One of the following:

UnknownValue Integer to represent unknown nucleotides. Choices are integers ≥0and ≤255. Default is0.
ACGTOnlyValue Controls the prohibition of ambiguous nucleotides. Choices aretrueorfalse(默认)。如果ACGTOnlyValueistrue, you can enter only the charactersA,C,G,T, andU.

Output Arguments

SeqInt Nucleotide sequence specified by a row vector of integers.

Description

SeqInt= nt2int(SeqChar)convertsSeqChar, a character vector or string specifying a nucleotide sequence, toSeqInt, a row vector of integers specifying the same nucleotide sequence. For valid codes, see the tableMapping Nucleotide Letter Codes to Integers. Unknown characters (characters not in the table) are mapped to0. Gaps represented with hyphens are mapped to16.

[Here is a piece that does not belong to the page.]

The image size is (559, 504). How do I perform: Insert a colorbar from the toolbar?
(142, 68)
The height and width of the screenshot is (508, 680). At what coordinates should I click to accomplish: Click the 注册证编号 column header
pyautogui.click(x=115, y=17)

SeqInt= nt2int(SeqChar,……”PropertyName',PropertyValue,……)callsnt2intwith optional properties that use property name/property value pairs. You can specify one or more properties in any order. EachPropertyNamemust be enclosed in single quotation marks and is case insensitive. These property name/property value pairs are as follows:

SeqInt= nt2int(SeqChar,……”Unknown',UnknownValue,……)specifies an integer to represent unknown nucleotides.UnknownValuecan be an integer ≥0and ≤255. Default is0.

SeqInt= nt2int(SeqChar,……”ACGTOnly',ACGTOnlyValue,……)controls the prohibition of ambiguous nucleotides (N,R,Y,K,M,S,W,B,D,H, andV). Choices aretrueorfalse(默认)。如果ACGTOnlyValueistrue, you can enter only the charactersA,C,G,T, andU.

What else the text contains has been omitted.